Supplied data:
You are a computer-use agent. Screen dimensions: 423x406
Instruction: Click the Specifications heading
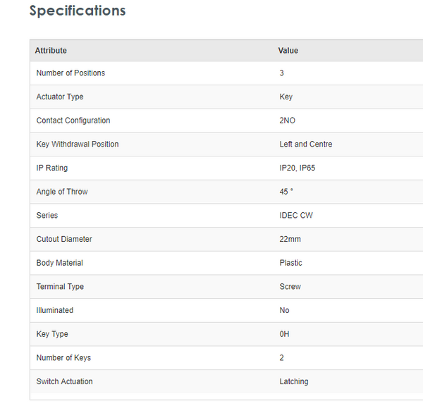[x=78, y=11]
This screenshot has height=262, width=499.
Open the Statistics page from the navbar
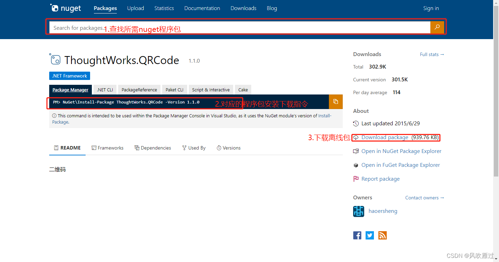164,8
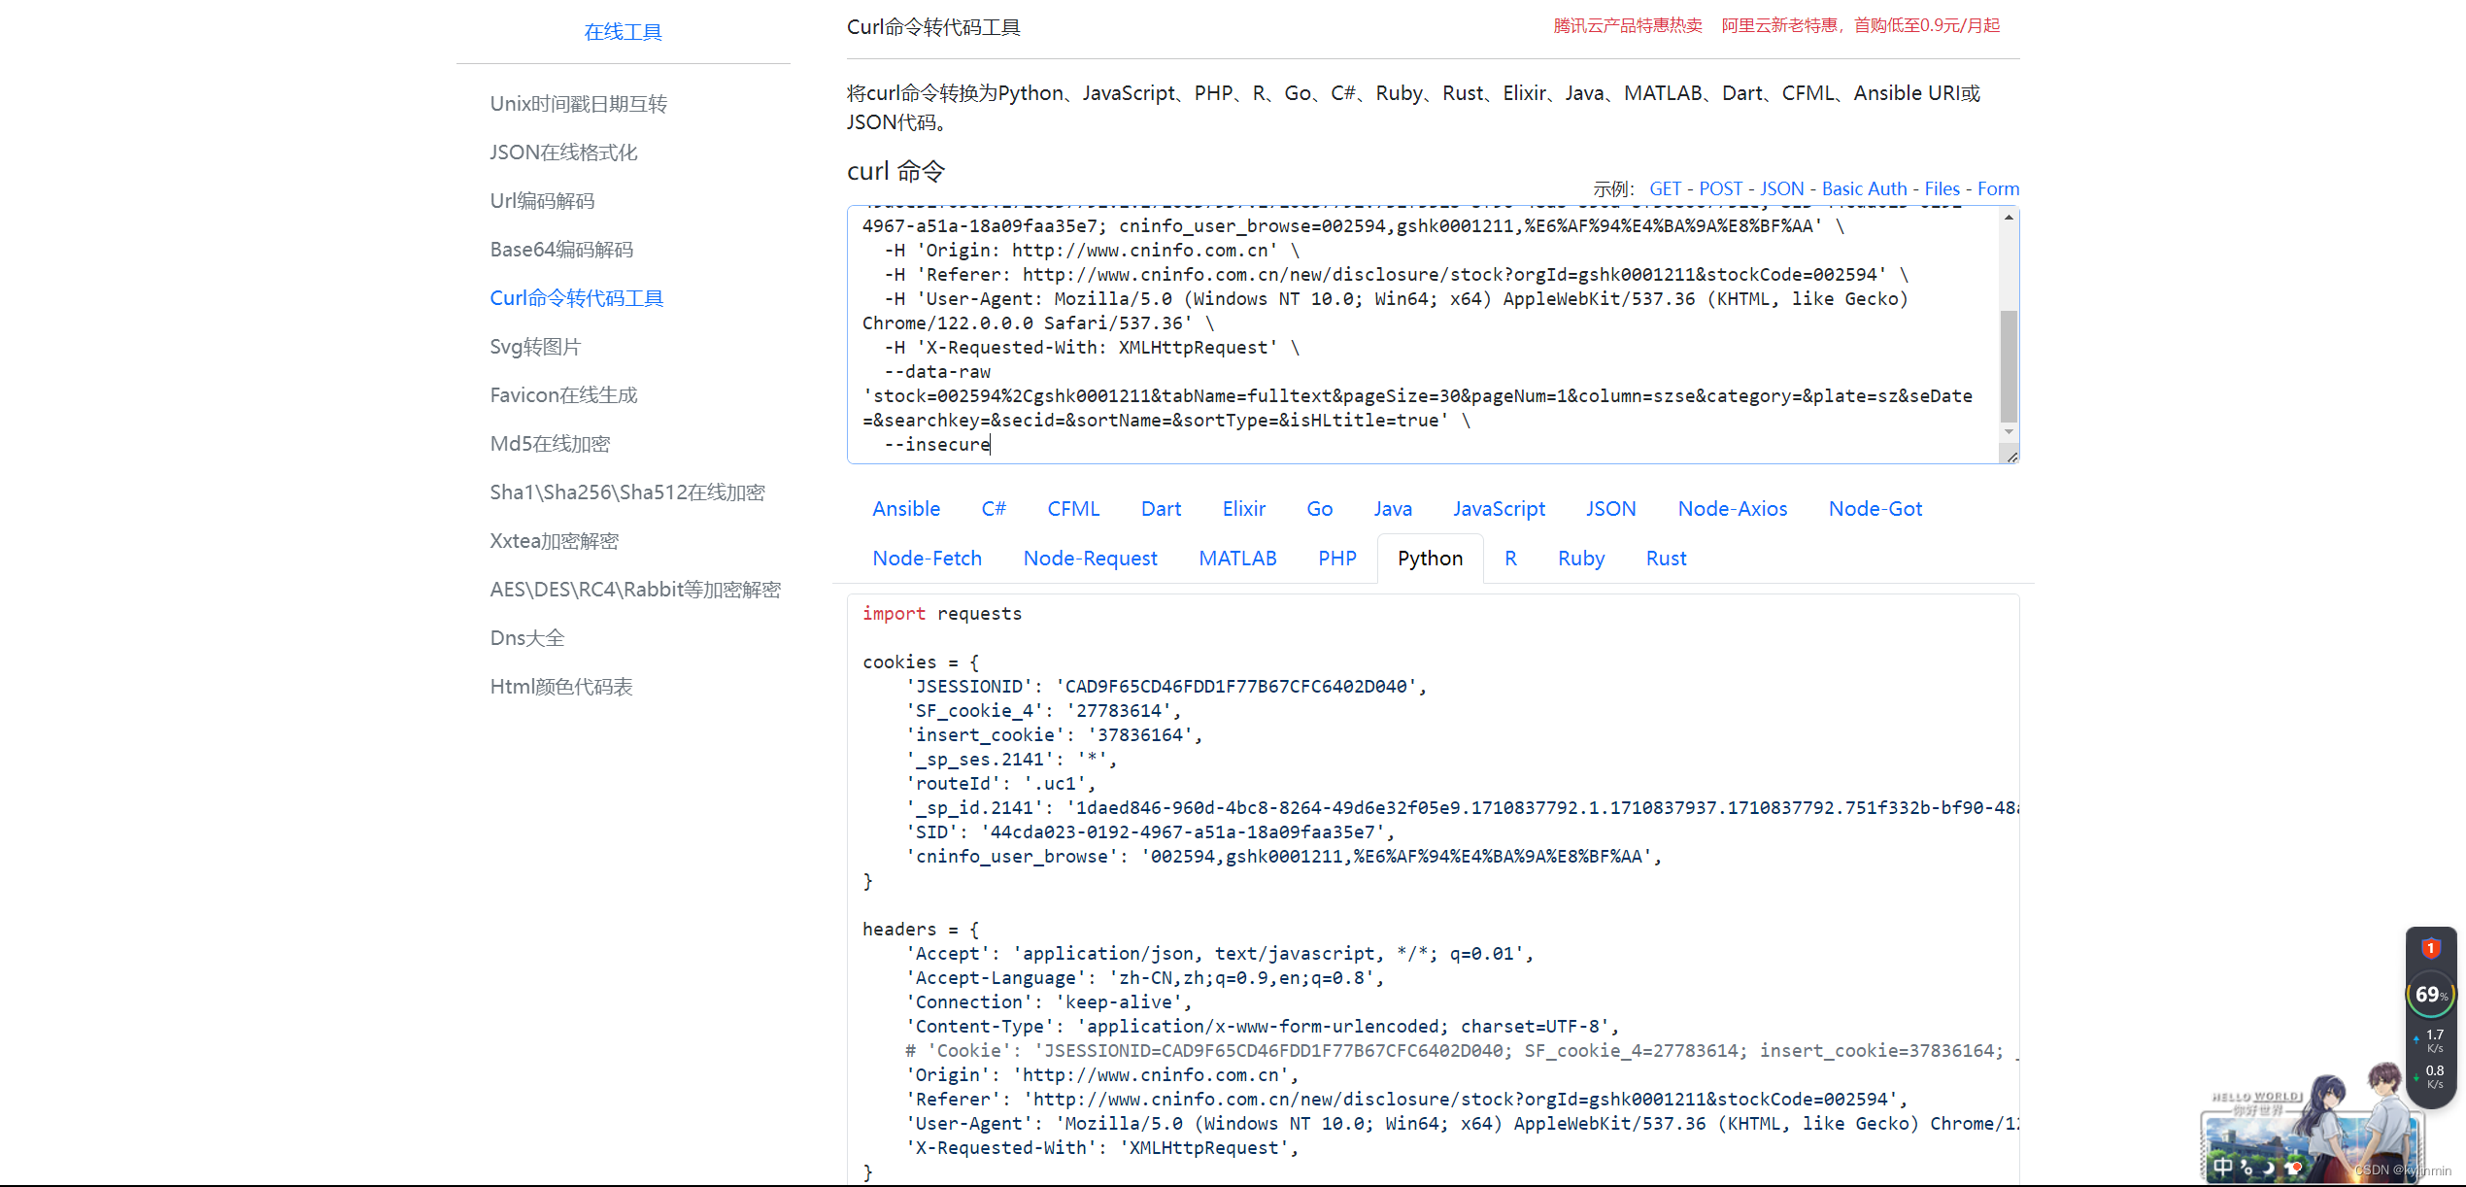The height and width of the screenshot is (1187, 2466).
Task: Select the Node-Axios conversion option
Action: [1732, 508]
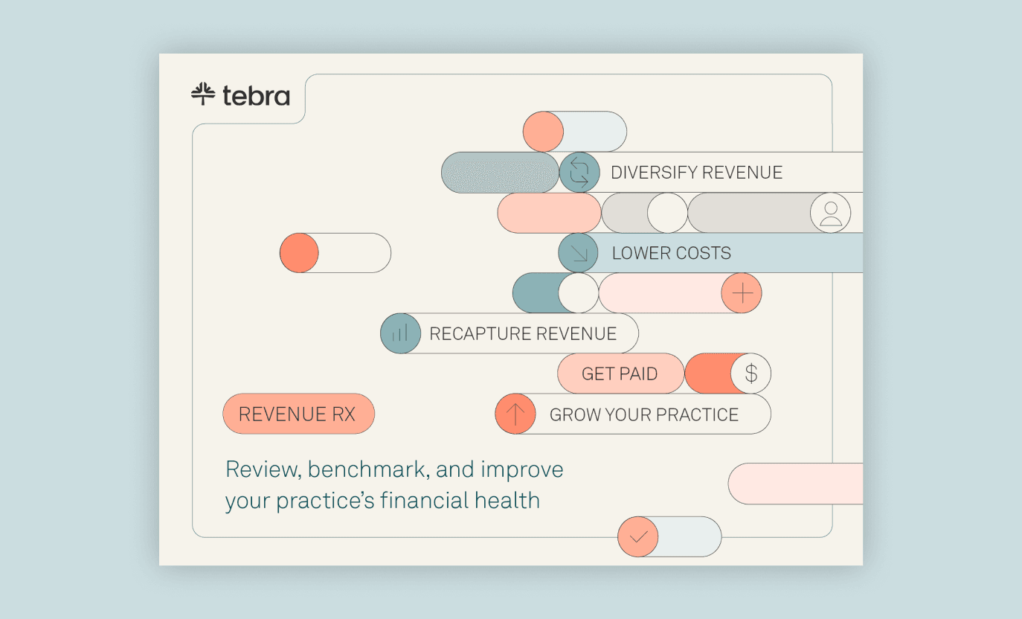Click the white knob on gray slider

[667, 213]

Work instructions: Print the stretch of the data from the line with "Instruction: Click the Specifications heading" through its last line, exactly and with both ends kept. Omit pictures.

Written response:
Instruction: Click the Specifications heading
[x=78, y=11]
This screenshot has height=262, width=499.
Open the Statistics page from the navbar
164,8
The height and width of the screenshot is (1187, 2466).
Task: Select the Node-Axios conversion option
Action: [1732, 508]
Click the white knob on gray slider

[667, 213]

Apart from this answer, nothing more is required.